Vasanth Nag K V
Vasanth Nag K V

Reputation: 4988

web page source downloaded through Jsoup is not equal to the actual web page source

i have a severe concern here. i have searched all through stack overflow and many other sites. every where they give the same solution and i have tried all those but mi am not able to resolve this issue.

i have the following code,

Document doc = Jsoup.connect(url).timeout(30000).get();

Here m using Jsoup library and the result that i am getting is not equal to the actual page source that we can see but right click on the page -> page source. Many parts are missing in the result that i am getting with the above line of code. After searching some sites on Google, i saw this methid,

URL url = new URL(webPage);
        URLConnection urlConnection = url.openConnection();
        urlConnection.setConnectTimeout(10000);
        urlConnection.setReadTimeout(10000);
        InputStream is = urlConnection.getInputStream();
        InputStreamReader isr = new InputStreamReader(is);



        int numCharsRead;
        char[] charArray = new char[1024];
        StringBuffer sb = new StringBuffer();
        while ((numCharsRead = isr.read(charArray)) > 0) {
            sb.append(charArray, 0, numCharsRead);
        }
        String result = sb.toString();          

        System.out.println(result);   

But no Luck.

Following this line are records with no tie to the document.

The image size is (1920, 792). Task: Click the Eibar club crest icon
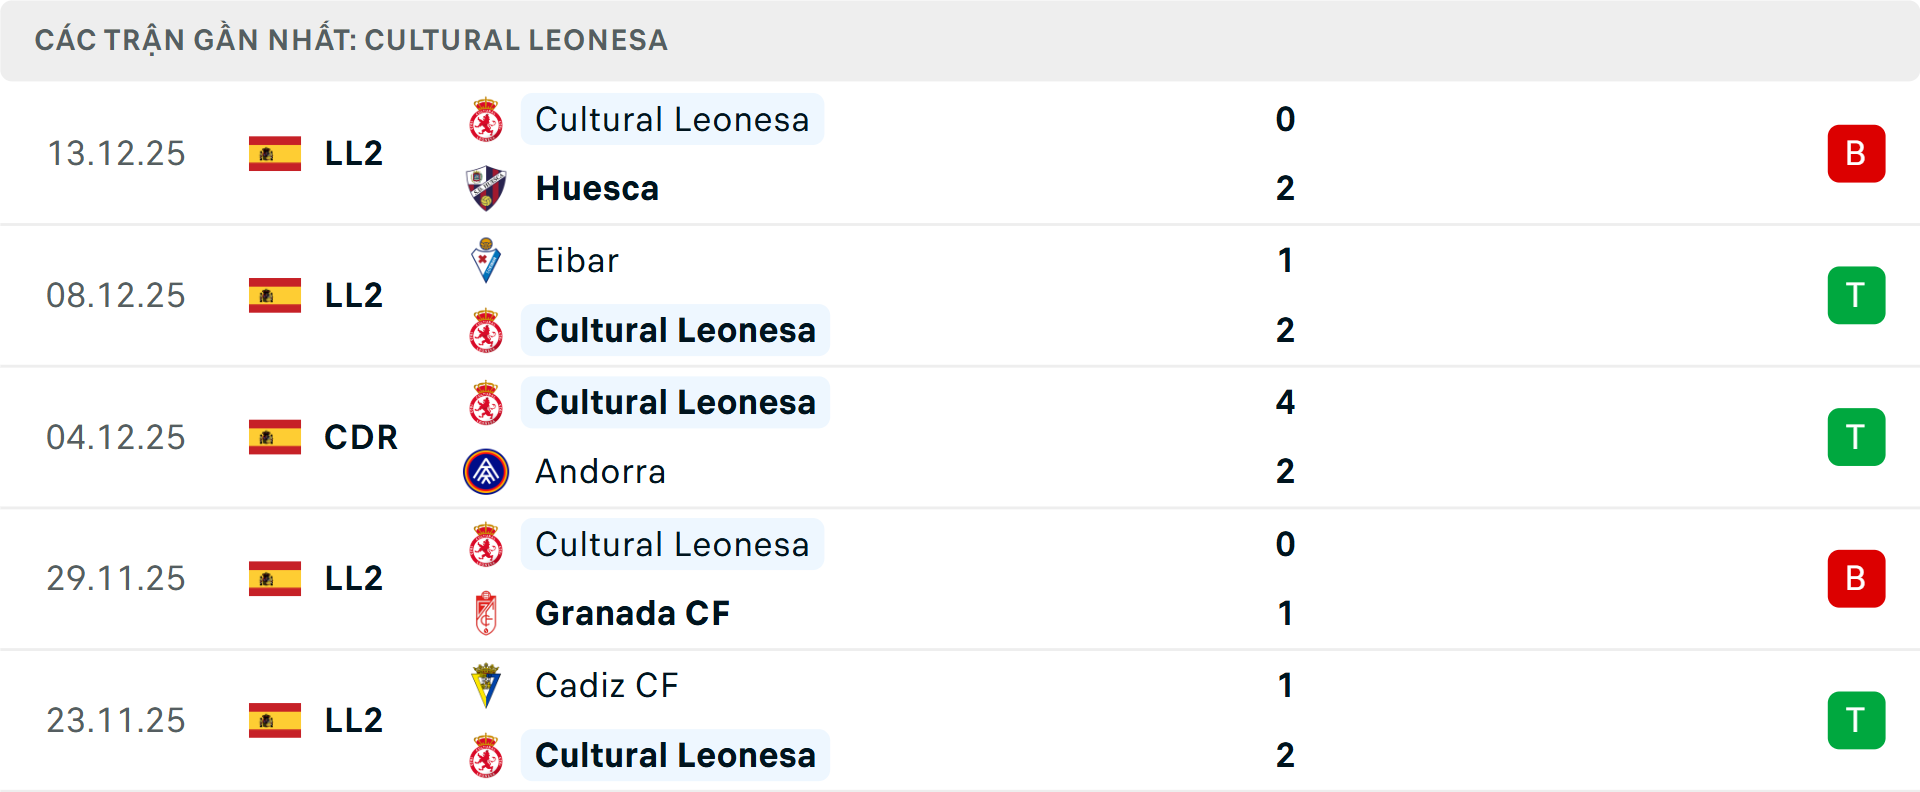[x=486, y=260]
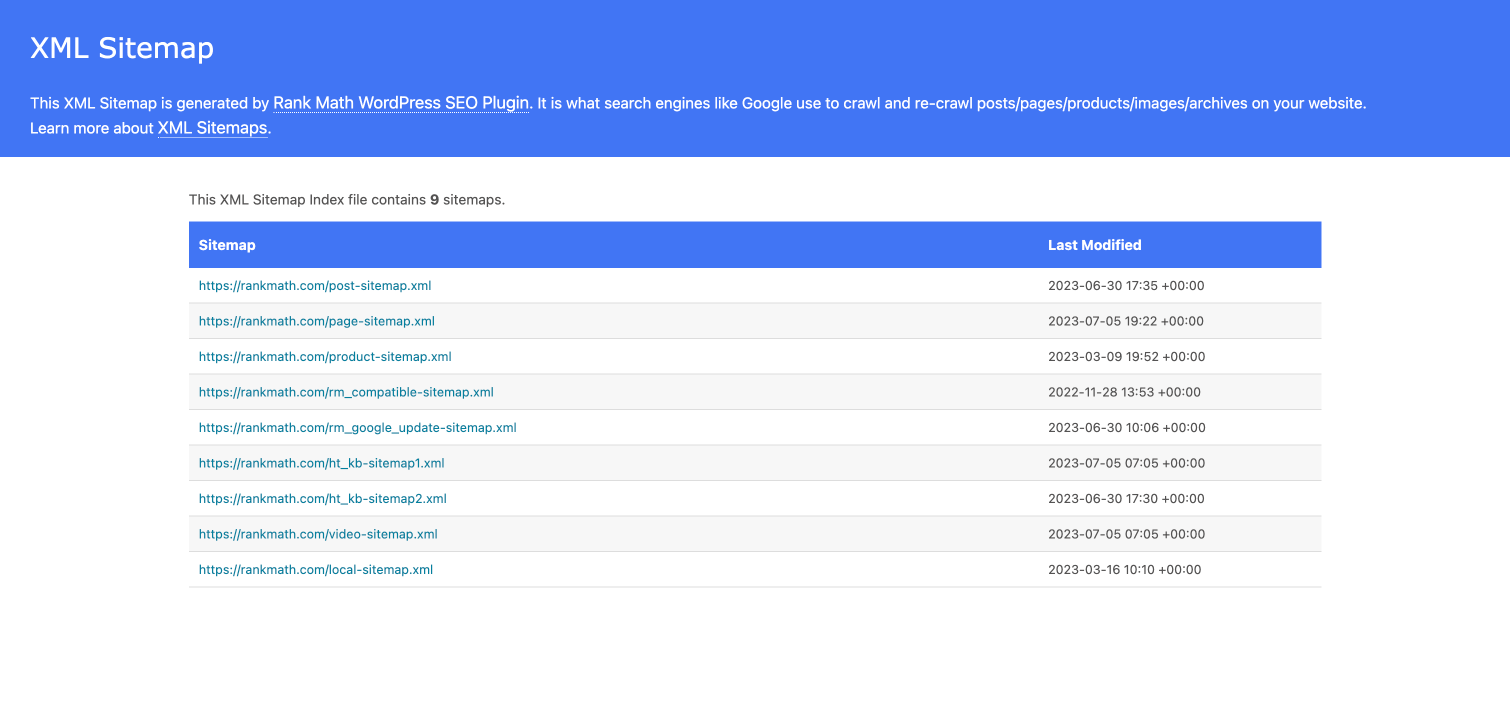Open the rm_compatible-sitemap.xml link
The width and height of the screenshot is (1510, 719).
[346, 392]
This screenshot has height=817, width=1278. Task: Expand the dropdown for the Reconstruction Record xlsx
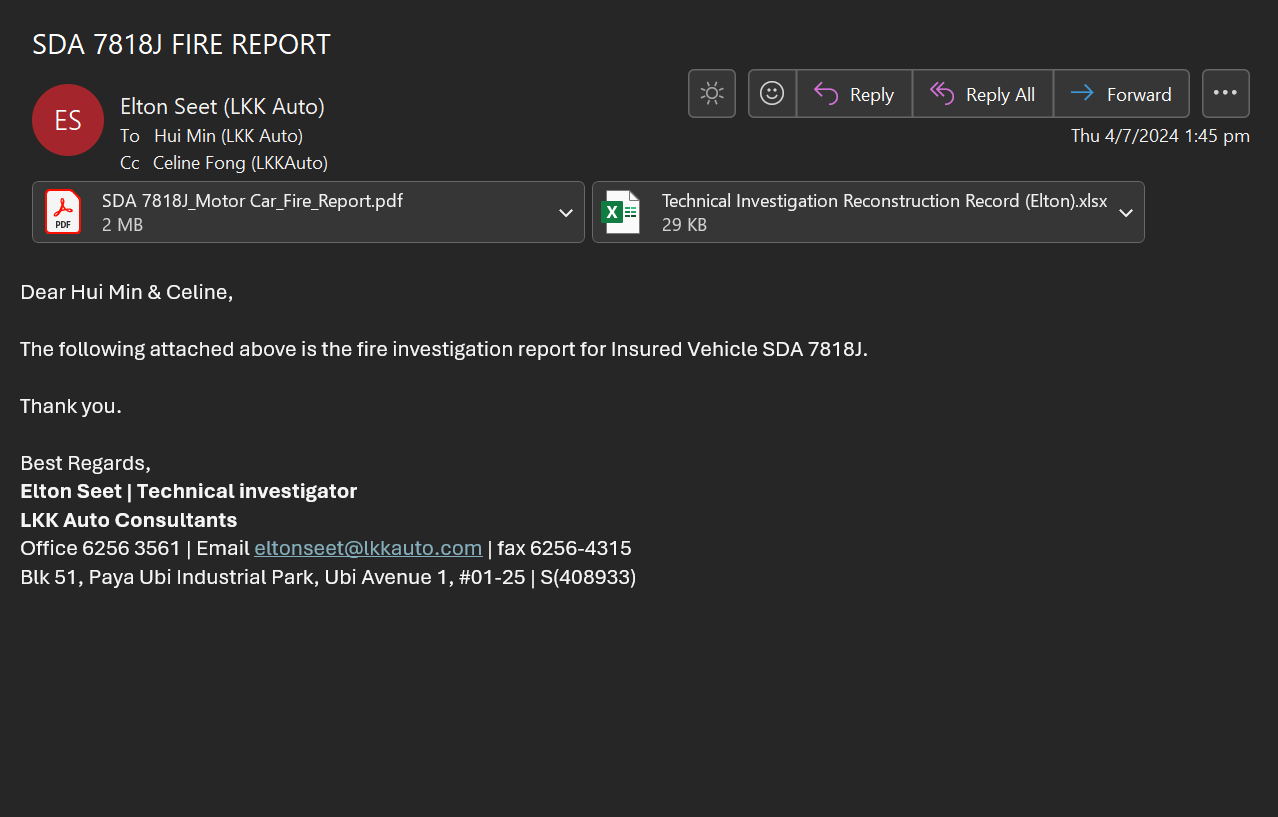pyautogui.click(x=1126, y=213)
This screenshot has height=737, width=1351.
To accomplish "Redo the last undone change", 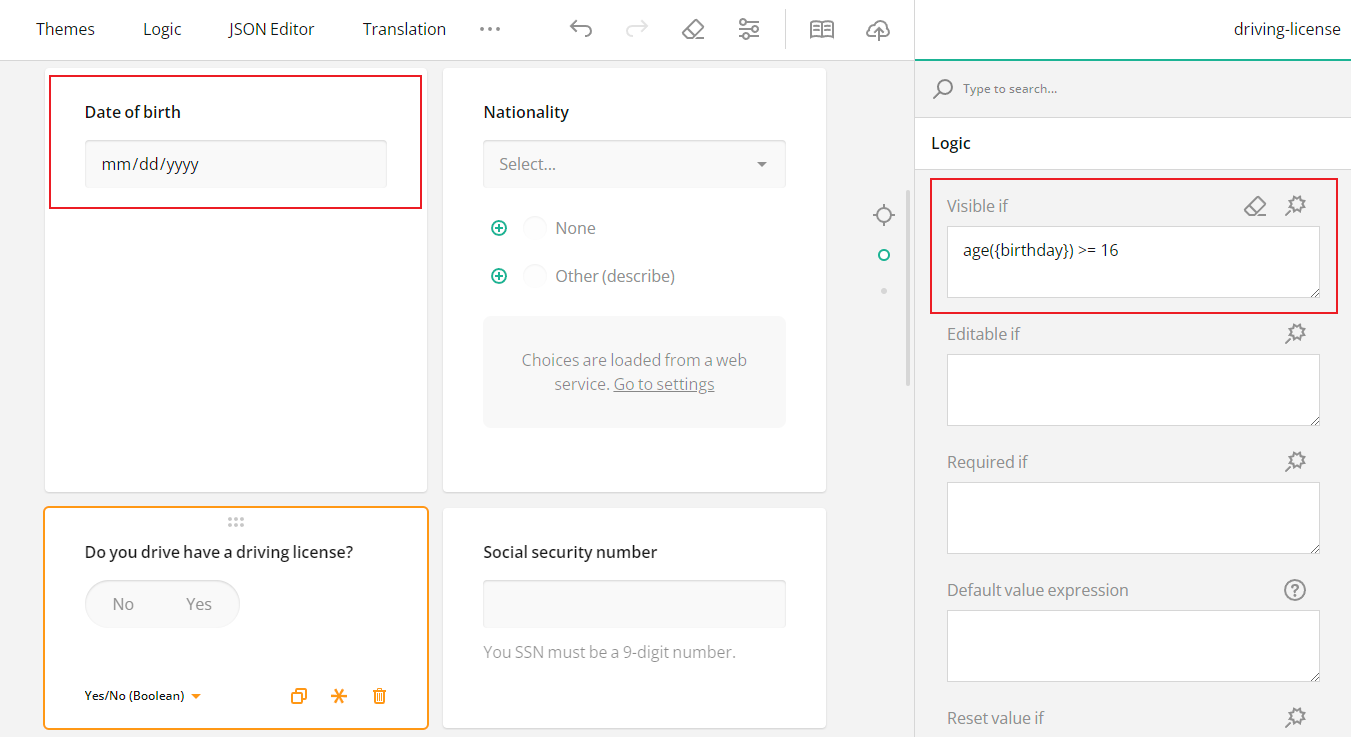I will click(637, 29).
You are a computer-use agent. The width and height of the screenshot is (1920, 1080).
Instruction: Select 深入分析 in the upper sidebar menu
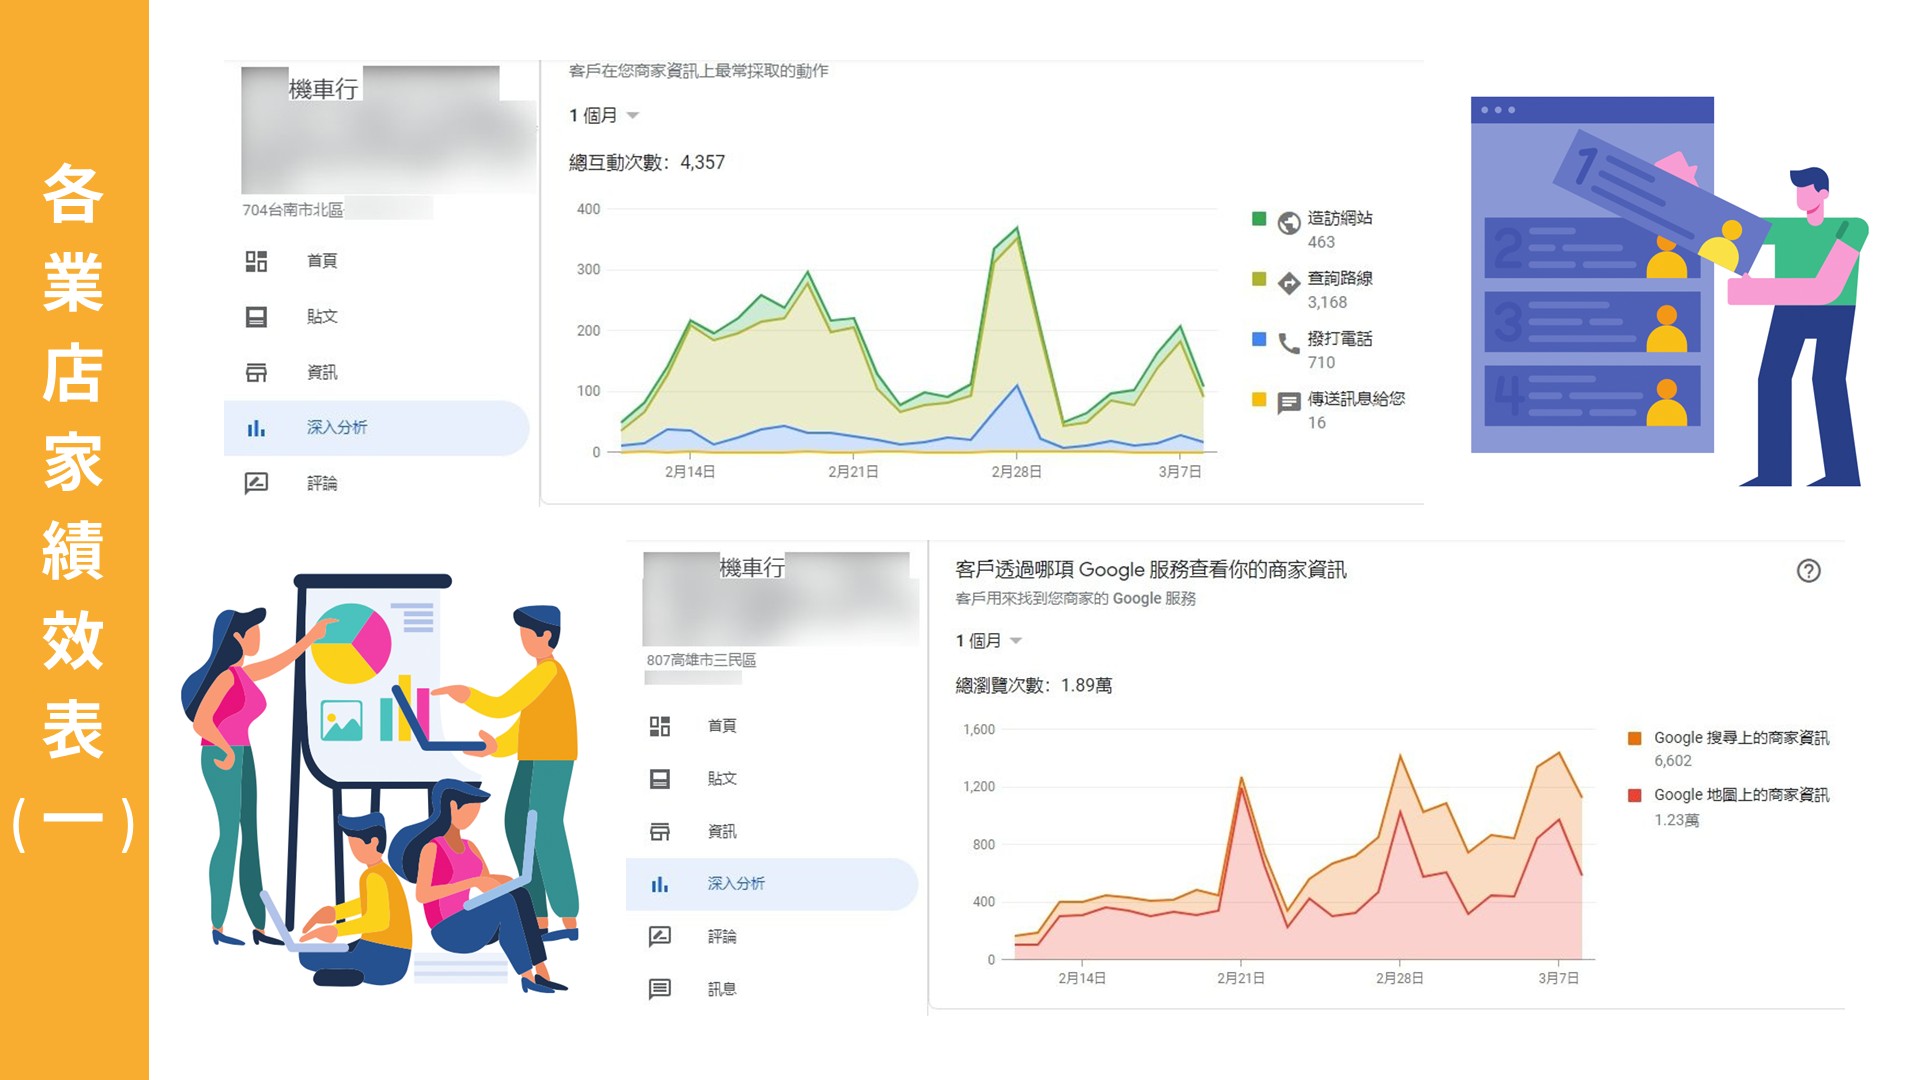tap(336, 428)
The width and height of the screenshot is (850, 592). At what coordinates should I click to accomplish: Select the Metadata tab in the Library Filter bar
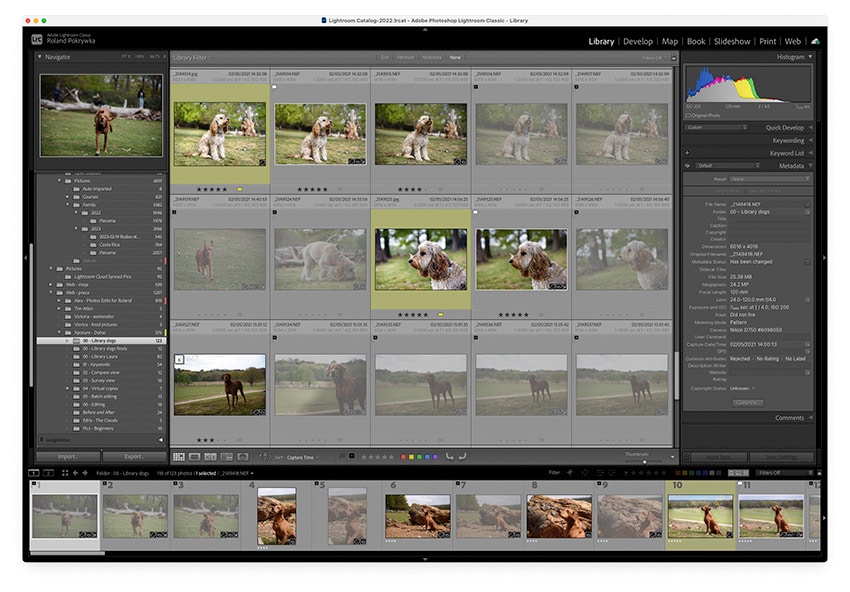(x=433, y=58)
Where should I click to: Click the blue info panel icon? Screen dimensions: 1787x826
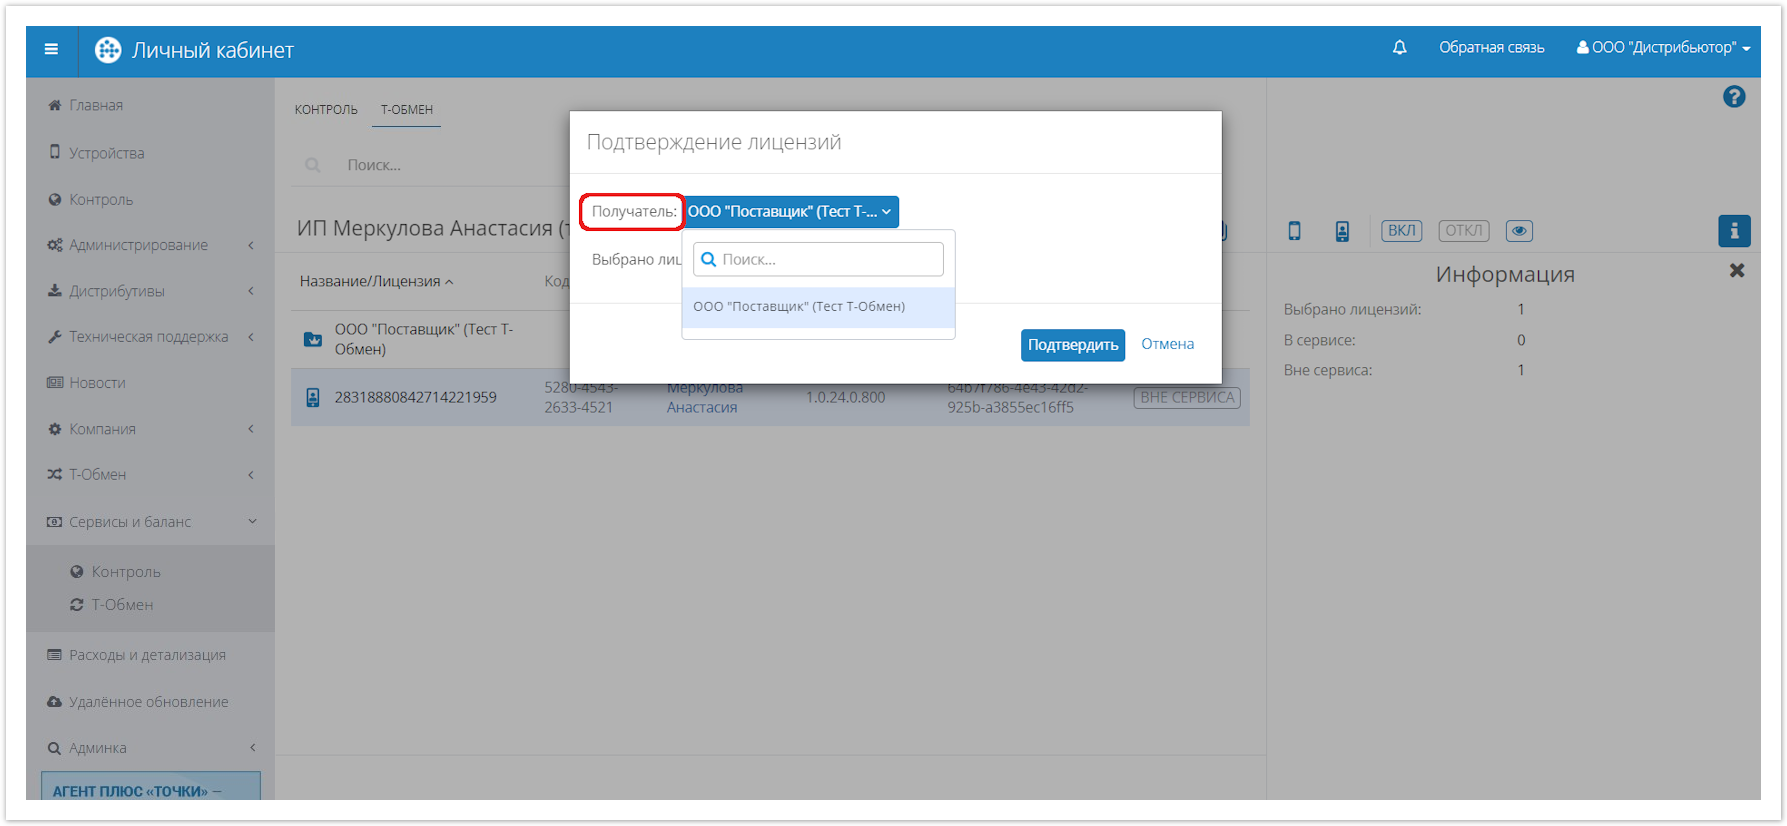tap(1734, 231)
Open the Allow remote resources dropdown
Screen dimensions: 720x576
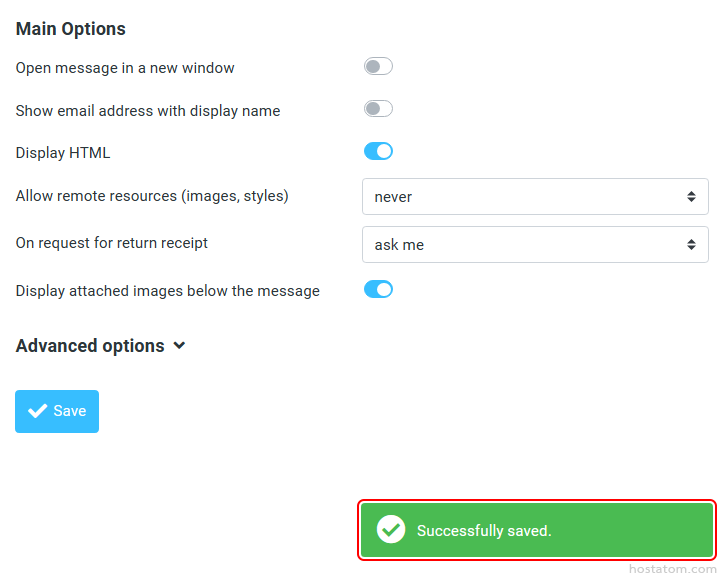click(x=534, y=197)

While i was searching over the internet for this problem i saw many sites where it said i had to set the proper charSet and encoding types of the webpage while downloading the page source of a web page. but how will i get to know these things from my code dynamically?? is there any classes in java for that. i went through crawler4j also a bit but it did not to much for me. Please help guys. m stuck with this problem for over a month now. i have tried all my ways i can. so final hope is on the gods of stack overflow who have always helped!!

Upvotes: 4

Views: 5906

Answers (3)

cftygv
cftygv

Reputation: 51

I had this recently. I'd run into some sort of robot protection. Change your original line to:

Document doc = Jsoup.connect(url)
                    .userAgent("Mozilla/5.0")
                    .timeout(30000)
                    .get();

Upvotes: 5

Andrey Chaschev
Andrey Chaschev

Reputation: 16516

The problem might be that your web page is rendered by Javascript which is run in a browser, JSoup alone can't help you with this, so you may try using HtmlUnit which uses Selenium to emulate the browser: using Jsoup to sign in and crawl data.

UPDATE

There are several reasons why HTML is different. The most probable is that this web page contains <javascript> elements which contains dynamic page logic. This could be an application inside your web page which sends requests to the server and add or removes content depending on the responses.

JSoup would never render such pages because it's a job for a browser like Chrome, Firefox or IE. JSoup is a lightweight parser for plaintext html you get from the server.

So what you could do is you could use a web driver which emulates a web browser and renders a page in memory, so it would have the same content as shown to the user. You may even do mouse clicks with this driver.

And the proposed implementation for the web driver in the linked answer is HtmlUnit. It's the most lightweight solution, however, it's might give you unexpected results: Selenium vs HtmlUnit?.

If you want the most real page rendering, you might want to consider Selenium WebDriver.

Upvotes: 3

vasanth
vasanth

Reputation: 130

Why do you want to parse a web page this way? If there is a consumable service available from the website, the website might have an REST API.

To answer your question, A webpage viewed using the web-browser may not be same, as the same webpage is downloaded using a URLConnection.

The following could be few of the reasons that cause these differences:

  1. Request Headers: when the client (java application/browser) makes a request for a URL, it sets various headers as part of the request and the webserver may change the content of the response accordingly.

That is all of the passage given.